AbstractPurpose of review
The purpose of this review is to summarize recent developments linking disturbances of sleep and circadian rhythms to an increased risk for obesity, and to review novel research on potential countermeasures.Recent findings
Effective treatments for obesity are limited, with long-term adherence to lifestyle changes proving difficult to maintain. Identifying new preventive strategies based on modifiable risk factors is therefore imperative in the fight against obesity. Disturbances of sleep and circadian rhythms have an adverse impact on food choices, hunger and appetite, and have lifelong deleterious metabolic consequences when they occur during childhood and early adulthood. The upregulation of the endocannabinoid system and abnormalities in the temporal distribution of caloric intake were recently implicated in the link between sleep loss and obesity risk. In addition, alterations in circadian variation in the composition and functionality of the gut microbiome have been identified as potential contributors to metabolic dysfunction during jet lag and shift work.

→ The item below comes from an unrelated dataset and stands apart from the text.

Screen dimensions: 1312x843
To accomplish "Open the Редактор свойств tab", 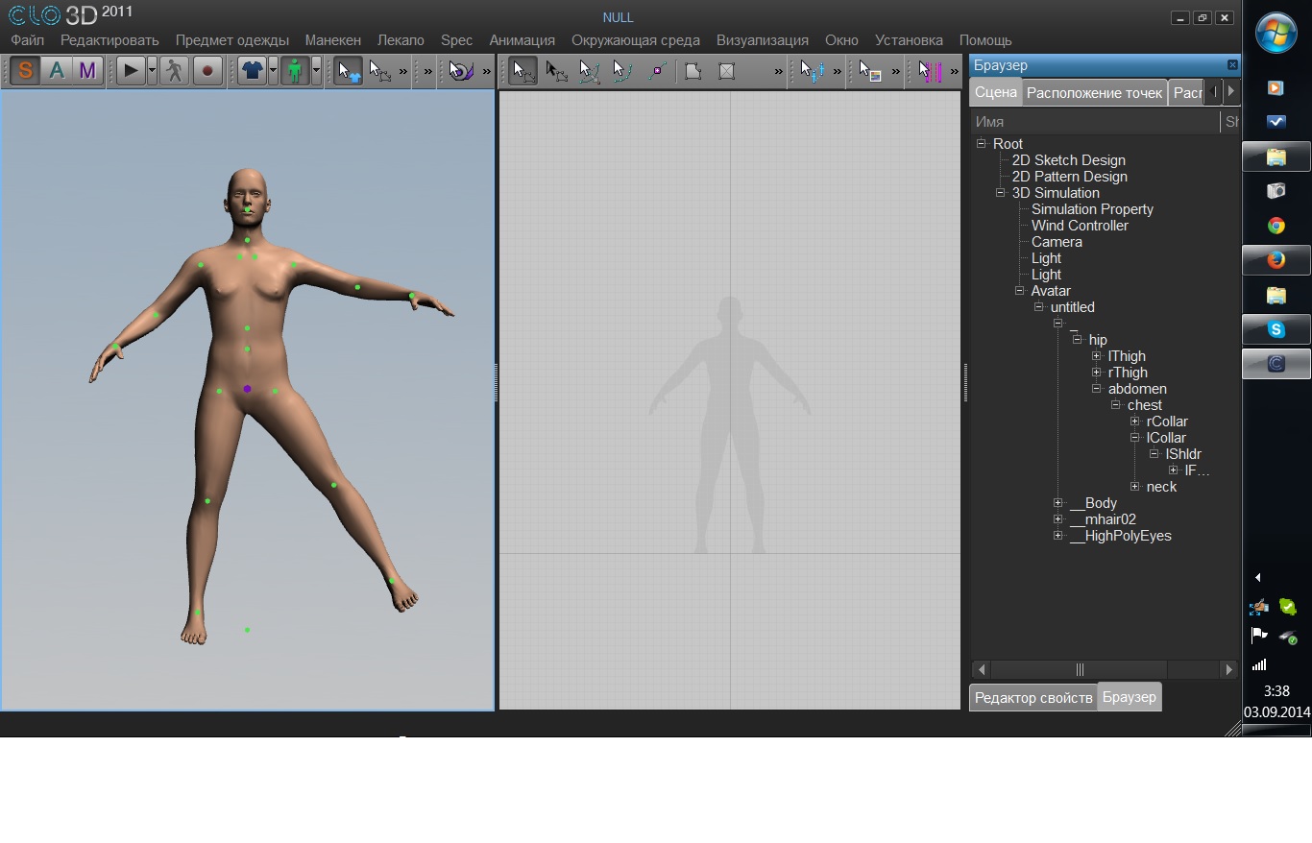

Insufficient sleep and circadian misalignment are thus new modifiable risk factors for obesity. Emerging evidence suggests that novel countermeasures, such as manipulations of the timing of food intake, may be effective strategies in the prevention of obesity.Summary
Four important findings are briefly reviewed: disturbances of sleep and circadian rhythms in children and young adults are risk factors for the development of lifelong obesity; circadian misalignment, as occurs in shift work, has an adverse impact on energy balance and increases the risk of weight gain; the endocannabinoid system, an important regulator of hedonic feeding, could be a potential link between sleep, circadian rhythms, and feeding behavior; and disturbances of the circadian variation in composition of the gut microbiome may be involved in the increased risk of obesity associated with insufficient sleep and circadian misalignment.